Voici sans aucun doute un événement éditorial majeur : le début de la publication de la correspondance de Samuel Beckett (1906-1989), résultat d’une entreprise inouïe, initiée dès 1985, du vivant de l’écrivain, avec son appui et sa totale collaboration. Non seulement Beckett a adoubé le projet, aidé à son montage, mais il y a collaboré, communiquant notamment à l’équipe d’universitaires responsables (de véritables moines copistes) un grand nombre de renseignements et de précisions, comme les coordonnées de ses correspondants, avec lesquels (ou avec leurs descendants) les éditeurs ont pu s’entretenir. C’est dire l’importance que l’écrivain accordait à sa correspondance, attitude a priori inattendue chez un homme qui passa pour un apôtre du minimalisme, du dépouillement, de la discrétion.
Or, durant soixante ans, Beckett a écrit au moins 15 000 lettres, personnellement et avec soin. Une activité quotidienne et accaparante, au détriment même, penseraient certains, de son travail d’écrivain. Mais, en cela, il appartenait pleinement à cette génération des grands écrivains du XXe siècle, les Proust, Gide, Claudel…, pour qui l’activité épistolaire était un devoir, un art, voire une partie de leur œuvre même, et non négligeable. Tout cela, à cause de l’évolution technologique, est quasi terminé aujourd’hui : les historiens de la littérature ne peuvent que le déplorer.

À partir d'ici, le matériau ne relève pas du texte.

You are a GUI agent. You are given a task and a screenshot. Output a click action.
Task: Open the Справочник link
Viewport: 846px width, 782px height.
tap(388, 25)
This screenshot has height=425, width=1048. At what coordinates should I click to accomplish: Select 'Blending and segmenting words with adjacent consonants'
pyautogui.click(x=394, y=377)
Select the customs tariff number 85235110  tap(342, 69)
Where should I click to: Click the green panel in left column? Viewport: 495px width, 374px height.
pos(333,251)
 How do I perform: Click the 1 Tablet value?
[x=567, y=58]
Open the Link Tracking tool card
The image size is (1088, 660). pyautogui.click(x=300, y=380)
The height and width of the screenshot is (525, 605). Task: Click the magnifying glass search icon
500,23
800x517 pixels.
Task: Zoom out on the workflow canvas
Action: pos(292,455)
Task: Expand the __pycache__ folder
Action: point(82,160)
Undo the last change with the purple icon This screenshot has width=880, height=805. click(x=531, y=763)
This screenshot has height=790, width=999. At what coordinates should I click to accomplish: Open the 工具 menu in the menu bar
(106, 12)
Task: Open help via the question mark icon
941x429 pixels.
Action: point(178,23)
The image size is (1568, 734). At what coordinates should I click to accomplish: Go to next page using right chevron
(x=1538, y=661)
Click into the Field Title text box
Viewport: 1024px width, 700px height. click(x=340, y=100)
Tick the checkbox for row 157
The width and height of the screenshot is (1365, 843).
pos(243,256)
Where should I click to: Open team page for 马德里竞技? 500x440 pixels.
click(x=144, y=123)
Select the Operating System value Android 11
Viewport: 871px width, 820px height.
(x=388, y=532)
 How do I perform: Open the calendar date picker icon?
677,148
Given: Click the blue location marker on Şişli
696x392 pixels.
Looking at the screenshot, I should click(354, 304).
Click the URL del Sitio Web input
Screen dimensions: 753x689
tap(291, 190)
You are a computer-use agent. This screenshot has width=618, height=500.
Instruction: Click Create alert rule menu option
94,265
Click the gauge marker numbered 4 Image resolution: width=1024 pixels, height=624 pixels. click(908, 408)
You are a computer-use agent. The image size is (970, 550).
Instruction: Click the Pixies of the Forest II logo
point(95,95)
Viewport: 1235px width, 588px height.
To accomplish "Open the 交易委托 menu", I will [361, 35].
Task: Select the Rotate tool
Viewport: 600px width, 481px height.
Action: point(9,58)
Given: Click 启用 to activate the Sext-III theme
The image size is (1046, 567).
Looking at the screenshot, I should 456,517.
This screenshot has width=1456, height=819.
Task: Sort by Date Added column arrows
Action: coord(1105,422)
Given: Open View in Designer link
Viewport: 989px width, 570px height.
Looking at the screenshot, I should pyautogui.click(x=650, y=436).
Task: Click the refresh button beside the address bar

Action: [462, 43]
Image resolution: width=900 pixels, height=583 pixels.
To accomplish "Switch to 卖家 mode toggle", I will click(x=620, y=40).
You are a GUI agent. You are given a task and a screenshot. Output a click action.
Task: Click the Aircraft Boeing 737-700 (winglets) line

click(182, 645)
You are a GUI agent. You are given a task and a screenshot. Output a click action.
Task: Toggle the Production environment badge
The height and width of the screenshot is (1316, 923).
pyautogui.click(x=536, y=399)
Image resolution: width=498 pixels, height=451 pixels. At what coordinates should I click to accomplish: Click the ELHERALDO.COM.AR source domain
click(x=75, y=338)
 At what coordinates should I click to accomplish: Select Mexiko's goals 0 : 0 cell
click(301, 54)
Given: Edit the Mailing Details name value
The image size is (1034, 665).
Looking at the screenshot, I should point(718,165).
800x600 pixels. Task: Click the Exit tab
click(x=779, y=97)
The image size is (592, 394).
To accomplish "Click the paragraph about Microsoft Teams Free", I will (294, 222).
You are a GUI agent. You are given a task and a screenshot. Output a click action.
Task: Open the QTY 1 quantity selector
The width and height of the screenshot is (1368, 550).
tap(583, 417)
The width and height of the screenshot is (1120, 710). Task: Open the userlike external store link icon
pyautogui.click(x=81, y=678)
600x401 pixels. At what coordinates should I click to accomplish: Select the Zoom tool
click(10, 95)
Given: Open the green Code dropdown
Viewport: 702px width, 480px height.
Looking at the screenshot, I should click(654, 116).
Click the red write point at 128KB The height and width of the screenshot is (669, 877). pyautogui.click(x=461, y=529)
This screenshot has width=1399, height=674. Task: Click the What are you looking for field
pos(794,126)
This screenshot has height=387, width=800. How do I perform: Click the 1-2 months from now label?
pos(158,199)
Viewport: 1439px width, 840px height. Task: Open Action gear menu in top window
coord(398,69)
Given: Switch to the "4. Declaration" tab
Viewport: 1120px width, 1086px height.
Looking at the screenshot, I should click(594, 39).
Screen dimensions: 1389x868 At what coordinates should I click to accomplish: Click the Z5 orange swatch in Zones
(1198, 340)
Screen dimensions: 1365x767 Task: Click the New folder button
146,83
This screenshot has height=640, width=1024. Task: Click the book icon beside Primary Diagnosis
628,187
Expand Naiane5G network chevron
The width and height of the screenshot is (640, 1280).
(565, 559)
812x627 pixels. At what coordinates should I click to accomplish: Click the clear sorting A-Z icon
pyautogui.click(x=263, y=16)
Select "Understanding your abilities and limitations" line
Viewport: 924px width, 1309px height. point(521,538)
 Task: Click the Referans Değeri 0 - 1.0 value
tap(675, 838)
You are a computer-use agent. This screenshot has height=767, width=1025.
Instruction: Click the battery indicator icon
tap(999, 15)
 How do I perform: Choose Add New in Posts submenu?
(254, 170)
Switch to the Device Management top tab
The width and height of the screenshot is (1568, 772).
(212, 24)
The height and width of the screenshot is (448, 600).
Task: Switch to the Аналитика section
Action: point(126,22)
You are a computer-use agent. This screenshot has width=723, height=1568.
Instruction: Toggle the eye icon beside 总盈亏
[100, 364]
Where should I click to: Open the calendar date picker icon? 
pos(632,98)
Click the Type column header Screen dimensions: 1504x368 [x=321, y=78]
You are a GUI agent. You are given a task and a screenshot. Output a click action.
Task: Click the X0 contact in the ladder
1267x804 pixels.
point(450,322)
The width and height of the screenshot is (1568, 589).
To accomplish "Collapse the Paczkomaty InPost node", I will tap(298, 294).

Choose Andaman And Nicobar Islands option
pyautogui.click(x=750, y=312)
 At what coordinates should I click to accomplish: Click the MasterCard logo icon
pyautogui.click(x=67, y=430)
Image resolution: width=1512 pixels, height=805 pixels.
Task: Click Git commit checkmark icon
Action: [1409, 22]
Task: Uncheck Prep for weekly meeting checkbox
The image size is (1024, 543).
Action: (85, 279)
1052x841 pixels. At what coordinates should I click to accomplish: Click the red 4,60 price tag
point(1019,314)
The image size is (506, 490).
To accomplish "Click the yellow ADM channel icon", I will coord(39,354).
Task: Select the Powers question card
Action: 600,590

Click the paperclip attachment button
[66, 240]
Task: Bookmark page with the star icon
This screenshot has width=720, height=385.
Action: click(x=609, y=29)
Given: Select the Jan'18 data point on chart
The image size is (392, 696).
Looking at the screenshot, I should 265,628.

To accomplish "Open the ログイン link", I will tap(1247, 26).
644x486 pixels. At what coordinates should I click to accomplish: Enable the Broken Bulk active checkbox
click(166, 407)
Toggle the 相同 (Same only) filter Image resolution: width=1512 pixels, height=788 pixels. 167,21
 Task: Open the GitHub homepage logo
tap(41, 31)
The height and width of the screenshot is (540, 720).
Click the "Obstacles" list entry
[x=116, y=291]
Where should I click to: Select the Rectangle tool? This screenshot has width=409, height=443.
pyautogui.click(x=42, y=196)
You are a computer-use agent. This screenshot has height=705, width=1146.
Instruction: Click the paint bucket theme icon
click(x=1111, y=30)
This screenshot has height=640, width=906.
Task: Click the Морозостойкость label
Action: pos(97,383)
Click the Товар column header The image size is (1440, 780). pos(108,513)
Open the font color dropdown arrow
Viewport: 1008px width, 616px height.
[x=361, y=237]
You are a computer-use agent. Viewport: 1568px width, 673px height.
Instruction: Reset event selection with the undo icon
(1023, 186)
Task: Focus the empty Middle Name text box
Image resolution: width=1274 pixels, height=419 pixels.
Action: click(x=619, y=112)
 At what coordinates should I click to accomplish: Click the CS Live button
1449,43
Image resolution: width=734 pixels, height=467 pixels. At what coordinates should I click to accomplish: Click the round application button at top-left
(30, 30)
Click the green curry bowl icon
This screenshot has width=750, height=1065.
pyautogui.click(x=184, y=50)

Mais Beckett avait posé une condition sine qua non à son accord : ne devaient être publiées que ses lettres "en rapport avec son œuvre". Clause qui compliqua singulièrement la tâche des éditeurs (entre la vie et l’œuvre d’un écrivain, les frontières sont particulièrement poreuses), alors que Beckett était encore en vie, mais plus encore après sa mort, lorsqu’ils eurent à traiter avec ses ayants droit et avec son exécuteur testamentaire, Jérôme Lindon, patron des éditions de Minuit son éditeur historique. Lequel, par exemple, restreignait l’acception d’"œuvre" à "œuvre publiée". Vingt ans de négociations ont été nécessaires entre le moment où l’idée a été lancée et la signature du contrat définitif, en 2005. Heureusement, durant tout ce temps, les fourmis universitaires continuaient de travailler. C’est grâce à une somme de bonnes volontés et à une véritable internationale beckettienne que ce grand chantier, qui se veut "une édition savante de référence", a pu être mené à bien. Une prouesse, donc, compliquée encore par des problèmes spécifiques à cet auteur : son écriture "illisible", son polyglottisme…
On ne lira pas une correspondance intégrale, laquelle aurait nécessité vingt volumes ! Mais un choix de Lettres, 2 500 in extenso plus 5 000 citées dans les notes, classées chronologiquement : tome I, 1929-1940, tome II, 1941-1956, tome III, 1957-1969 - l’année du prix Nobel de Beckett, qui décupla encore le volume de son courrier ! -, tome IV, 1970-1989. On y suit tout son parcours, depuis sa jeunesse vagabonde jusqu’à son installation définitive à Paris en 1938, depuis ses premiers essais littéraires en anglais (Dante… Bruno. Vico… Joyce, 1929) jusqu’à ce qu’il se mette à écrire en français, à partir de 1945, depuis ses doutes sur sa vocation jusqu’à la gloire internationale.
Un sacré destin, jalonné de milliers de Lettres. La parution du tome II est prévue chez Gallimard fin 2015.